(Stored items)
# # # # #
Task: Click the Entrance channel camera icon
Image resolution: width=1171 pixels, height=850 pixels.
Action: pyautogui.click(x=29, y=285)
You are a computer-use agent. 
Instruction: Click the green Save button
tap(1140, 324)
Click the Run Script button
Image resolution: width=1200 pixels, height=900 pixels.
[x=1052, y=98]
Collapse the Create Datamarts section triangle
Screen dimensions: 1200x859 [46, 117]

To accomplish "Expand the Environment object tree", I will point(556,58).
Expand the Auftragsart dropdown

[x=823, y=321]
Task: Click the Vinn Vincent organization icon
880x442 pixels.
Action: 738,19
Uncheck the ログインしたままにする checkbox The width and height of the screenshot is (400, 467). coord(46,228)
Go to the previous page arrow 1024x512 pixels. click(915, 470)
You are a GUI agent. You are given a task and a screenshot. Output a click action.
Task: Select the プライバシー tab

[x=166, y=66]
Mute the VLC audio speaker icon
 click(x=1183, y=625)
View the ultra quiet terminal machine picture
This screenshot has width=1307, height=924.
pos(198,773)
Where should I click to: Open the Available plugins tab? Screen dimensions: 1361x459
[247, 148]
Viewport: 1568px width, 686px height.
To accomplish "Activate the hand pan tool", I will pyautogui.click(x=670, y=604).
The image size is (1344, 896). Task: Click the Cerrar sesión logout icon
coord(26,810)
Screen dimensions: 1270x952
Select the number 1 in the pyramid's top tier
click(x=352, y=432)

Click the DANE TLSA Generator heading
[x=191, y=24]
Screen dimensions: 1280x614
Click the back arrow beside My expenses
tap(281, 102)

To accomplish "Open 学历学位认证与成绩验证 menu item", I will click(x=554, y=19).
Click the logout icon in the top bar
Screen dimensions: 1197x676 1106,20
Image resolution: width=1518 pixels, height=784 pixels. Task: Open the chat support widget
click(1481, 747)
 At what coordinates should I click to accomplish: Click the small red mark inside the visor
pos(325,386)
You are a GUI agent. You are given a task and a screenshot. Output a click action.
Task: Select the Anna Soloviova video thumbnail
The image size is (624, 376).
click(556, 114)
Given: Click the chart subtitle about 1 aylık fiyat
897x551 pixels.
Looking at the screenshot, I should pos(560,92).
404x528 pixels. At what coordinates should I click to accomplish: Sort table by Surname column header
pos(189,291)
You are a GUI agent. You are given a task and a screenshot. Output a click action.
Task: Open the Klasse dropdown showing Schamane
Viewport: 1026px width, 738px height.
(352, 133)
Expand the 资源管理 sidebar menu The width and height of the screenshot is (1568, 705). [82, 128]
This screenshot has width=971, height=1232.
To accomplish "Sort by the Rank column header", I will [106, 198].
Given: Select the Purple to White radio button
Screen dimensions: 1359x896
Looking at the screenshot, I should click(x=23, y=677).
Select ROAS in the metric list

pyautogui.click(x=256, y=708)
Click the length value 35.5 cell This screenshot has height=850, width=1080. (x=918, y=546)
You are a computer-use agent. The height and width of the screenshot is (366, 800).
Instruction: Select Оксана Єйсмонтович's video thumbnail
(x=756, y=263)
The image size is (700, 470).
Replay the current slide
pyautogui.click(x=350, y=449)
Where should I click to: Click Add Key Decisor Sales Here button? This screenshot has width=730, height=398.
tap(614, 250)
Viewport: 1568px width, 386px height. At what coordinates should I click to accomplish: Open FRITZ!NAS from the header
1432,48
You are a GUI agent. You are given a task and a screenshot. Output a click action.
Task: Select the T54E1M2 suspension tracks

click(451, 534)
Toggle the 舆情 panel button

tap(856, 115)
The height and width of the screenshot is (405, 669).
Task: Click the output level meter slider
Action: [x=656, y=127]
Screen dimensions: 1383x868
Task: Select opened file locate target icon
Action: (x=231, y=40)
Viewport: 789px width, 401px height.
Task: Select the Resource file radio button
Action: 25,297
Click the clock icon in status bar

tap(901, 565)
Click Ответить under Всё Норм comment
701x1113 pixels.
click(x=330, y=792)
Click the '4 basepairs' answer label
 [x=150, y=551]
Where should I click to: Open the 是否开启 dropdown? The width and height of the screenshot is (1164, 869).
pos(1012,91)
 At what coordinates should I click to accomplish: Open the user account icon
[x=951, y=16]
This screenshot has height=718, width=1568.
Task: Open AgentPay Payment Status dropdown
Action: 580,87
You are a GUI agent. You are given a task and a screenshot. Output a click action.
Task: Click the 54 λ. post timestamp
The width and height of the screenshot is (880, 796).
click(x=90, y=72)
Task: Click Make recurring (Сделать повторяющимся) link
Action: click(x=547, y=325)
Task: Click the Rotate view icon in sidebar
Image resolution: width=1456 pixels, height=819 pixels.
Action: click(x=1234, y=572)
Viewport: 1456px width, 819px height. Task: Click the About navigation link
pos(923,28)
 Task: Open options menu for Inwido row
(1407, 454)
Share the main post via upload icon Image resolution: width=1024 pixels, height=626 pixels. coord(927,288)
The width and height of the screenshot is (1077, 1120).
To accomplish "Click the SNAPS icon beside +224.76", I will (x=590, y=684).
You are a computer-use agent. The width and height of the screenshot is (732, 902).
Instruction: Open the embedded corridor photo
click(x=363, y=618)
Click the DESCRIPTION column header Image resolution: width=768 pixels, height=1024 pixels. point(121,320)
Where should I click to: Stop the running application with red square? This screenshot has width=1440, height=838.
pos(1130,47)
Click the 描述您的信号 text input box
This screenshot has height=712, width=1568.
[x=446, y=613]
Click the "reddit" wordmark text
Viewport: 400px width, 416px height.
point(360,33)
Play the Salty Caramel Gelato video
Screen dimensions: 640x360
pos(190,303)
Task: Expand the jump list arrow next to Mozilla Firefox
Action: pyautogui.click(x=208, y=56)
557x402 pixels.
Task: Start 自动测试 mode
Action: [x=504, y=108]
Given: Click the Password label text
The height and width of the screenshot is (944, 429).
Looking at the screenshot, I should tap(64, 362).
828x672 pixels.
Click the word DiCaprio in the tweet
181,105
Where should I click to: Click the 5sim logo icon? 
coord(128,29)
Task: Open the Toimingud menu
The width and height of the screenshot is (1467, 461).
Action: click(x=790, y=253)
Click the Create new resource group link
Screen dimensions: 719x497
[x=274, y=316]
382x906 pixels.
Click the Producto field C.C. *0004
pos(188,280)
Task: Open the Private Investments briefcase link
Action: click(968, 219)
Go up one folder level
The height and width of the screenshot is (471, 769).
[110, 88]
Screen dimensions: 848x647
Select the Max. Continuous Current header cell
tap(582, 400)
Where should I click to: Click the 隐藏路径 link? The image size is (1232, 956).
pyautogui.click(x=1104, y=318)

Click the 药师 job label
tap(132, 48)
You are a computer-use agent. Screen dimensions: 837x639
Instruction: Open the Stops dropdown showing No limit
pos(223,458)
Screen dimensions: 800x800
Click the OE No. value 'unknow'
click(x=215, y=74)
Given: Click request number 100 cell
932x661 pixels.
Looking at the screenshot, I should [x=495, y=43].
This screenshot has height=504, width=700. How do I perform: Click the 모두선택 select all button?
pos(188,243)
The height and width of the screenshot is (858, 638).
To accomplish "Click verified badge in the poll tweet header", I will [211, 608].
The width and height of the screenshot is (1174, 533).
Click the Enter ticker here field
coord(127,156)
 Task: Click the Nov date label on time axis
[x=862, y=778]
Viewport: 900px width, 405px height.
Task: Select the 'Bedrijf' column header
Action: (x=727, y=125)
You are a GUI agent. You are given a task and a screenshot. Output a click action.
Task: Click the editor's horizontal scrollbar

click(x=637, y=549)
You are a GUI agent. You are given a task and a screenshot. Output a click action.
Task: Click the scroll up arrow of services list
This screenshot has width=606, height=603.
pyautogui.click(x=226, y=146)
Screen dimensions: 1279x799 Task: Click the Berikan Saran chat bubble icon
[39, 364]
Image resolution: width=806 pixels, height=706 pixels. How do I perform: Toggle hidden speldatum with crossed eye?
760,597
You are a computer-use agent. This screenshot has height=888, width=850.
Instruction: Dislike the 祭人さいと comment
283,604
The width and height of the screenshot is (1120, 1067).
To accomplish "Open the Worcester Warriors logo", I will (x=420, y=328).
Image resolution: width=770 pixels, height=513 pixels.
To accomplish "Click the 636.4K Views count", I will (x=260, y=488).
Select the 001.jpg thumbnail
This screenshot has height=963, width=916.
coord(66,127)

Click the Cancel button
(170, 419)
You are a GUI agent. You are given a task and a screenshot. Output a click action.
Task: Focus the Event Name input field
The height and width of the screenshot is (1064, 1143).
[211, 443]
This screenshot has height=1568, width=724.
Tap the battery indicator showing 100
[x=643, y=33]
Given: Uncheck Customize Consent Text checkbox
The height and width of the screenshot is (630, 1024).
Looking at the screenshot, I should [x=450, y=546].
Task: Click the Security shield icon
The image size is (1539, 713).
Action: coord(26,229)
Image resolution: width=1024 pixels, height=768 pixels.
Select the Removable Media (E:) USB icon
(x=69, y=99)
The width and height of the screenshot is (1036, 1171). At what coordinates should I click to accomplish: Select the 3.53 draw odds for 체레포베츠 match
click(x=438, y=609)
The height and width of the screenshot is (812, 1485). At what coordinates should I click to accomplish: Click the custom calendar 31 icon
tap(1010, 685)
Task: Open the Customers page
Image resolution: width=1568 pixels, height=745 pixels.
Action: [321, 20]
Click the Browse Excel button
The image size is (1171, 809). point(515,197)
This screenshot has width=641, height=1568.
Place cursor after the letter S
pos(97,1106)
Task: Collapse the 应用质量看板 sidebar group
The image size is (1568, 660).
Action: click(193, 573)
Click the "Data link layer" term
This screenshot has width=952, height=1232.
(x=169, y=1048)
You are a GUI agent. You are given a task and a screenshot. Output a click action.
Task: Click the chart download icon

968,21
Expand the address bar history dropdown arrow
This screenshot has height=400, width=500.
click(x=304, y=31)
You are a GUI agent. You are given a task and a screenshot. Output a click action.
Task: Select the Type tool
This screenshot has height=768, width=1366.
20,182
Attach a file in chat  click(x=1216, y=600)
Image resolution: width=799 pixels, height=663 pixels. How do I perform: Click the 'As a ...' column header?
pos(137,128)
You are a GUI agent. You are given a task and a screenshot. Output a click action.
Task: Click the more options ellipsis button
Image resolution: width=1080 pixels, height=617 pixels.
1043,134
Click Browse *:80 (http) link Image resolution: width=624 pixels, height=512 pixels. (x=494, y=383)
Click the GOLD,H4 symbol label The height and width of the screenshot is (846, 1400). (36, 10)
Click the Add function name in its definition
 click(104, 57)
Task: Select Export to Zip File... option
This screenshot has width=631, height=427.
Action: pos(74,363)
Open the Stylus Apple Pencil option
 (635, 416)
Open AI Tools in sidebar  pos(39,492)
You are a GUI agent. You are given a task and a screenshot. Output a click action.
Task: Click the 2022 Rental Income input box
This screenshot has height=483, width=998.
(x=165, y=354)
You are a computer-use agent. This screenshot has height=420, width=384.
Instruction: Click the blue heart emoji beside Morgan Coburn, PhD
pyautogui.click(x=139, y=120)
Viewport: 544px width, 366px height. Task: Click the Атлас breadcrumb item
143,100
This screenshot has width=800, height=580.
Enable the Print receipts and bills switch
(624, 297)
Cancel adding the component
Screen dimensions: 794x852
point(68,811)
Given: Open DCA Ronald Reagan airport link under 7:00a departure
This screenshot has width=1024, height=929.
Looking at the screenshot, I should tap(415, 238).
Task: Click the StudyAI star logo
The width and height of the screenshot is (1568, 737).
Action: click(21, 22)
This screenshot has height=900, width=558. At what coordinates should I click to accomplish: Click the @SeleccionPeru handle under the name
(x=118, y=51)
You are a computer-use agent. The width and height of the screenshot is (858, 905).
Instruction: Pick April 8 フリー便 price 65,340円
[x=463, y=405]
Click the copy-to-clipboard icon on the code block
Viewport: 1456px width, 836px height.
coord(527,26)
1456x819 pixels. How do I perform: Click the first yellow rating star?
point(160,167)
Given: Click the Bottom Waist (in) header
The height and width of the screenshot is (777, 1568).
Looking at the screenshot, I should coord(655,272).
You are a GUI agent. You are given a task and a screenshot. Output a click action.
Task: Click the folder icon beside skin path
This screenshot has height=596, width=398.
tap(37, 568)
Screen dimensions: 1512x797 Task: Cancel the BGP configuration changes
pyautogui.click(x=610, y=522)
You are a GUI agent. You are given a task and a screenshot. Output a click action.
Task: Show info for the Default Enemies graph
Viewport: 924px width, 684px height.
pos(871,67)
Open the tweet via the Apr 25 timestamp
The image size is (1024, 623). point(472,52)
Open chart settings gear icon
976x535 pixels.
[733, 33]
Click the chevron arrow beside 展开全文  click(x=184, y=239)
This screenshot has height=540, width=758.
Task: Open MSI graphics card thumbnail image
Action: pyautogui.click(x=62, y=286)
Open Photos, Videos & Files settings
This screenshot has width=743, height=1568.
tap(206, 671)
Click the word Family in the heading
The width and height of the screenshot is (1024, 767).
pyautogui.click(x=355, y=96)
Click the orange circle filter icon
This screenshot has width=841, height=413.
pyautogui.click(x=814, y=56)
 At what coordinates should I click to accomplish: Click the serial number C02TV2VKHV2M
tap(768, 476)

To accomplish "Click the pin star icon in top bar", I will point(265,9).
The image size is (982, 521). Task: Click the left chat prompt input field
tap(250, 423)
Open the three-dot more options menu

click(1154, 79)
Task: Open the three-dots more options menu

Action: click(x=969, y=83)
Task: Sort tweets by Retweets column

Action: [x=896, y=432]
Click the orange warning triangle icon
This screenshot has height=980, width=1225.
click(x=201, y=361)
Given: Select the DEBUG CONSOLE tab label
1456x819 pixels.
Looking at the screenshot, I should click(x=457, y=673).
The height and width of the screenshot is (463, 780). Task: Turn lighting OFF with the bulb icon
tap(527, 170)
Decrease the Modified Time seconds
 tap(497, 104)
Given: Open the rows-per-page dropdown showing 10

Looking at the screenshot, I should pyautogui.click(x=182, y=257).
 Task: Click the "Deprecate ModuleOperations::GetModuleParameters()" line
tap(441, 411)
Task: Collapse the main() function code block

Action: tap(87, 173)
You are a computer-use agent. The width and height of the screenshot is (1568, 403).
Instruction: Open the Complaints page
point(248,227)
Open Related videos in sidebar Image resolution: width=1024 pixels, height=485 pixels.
# # # # #
From the entries above, print the lines beginning at the one with "The height and width of the screenshot is (1064, 1143)." and stopping after the one with "Given: Uncheck Customize", exactly as written and with nothing else.

The height and width of the screenshot is (1064, 1143).
[211, 443]
This screenshot has height=1568, width=724.
Tap the battery indicator showing 100
[x=643, y=33]
Given: Uncheck Customize Consent Text checkbox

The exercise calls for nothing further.